-- Information provided follows --

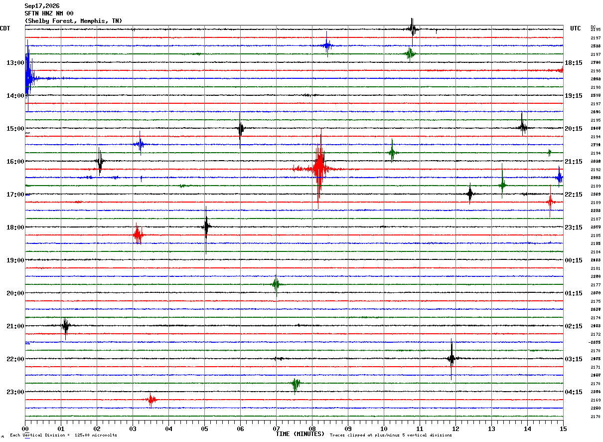The width and height of the screenshot is (603, 442).
Task: Click the Shelby Forest, Memphis, TN location text
Action: pos(73,21)
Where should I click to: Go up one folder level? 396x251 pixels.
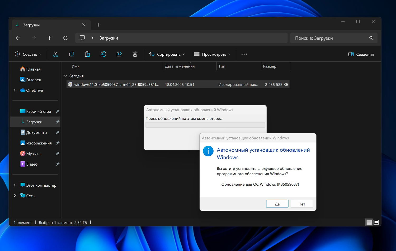49,38
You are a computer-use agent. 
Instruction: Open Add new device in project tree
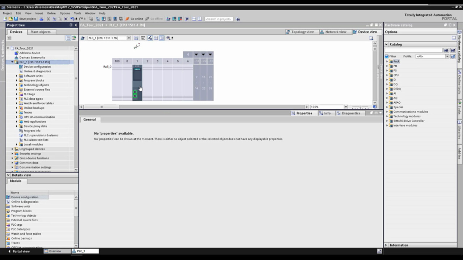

-- Information provided concluded --

- **What is required**:
Copy the lines exactly. Start at the line with "Where should I", end at the last line above, include both, and omit all pictures.

- **Written reply**:
Where should I click to: Go up one folder level? 396x251 pixels.
49,38
You are a computer-use agent. 
Instruction: Open Add new device in project tree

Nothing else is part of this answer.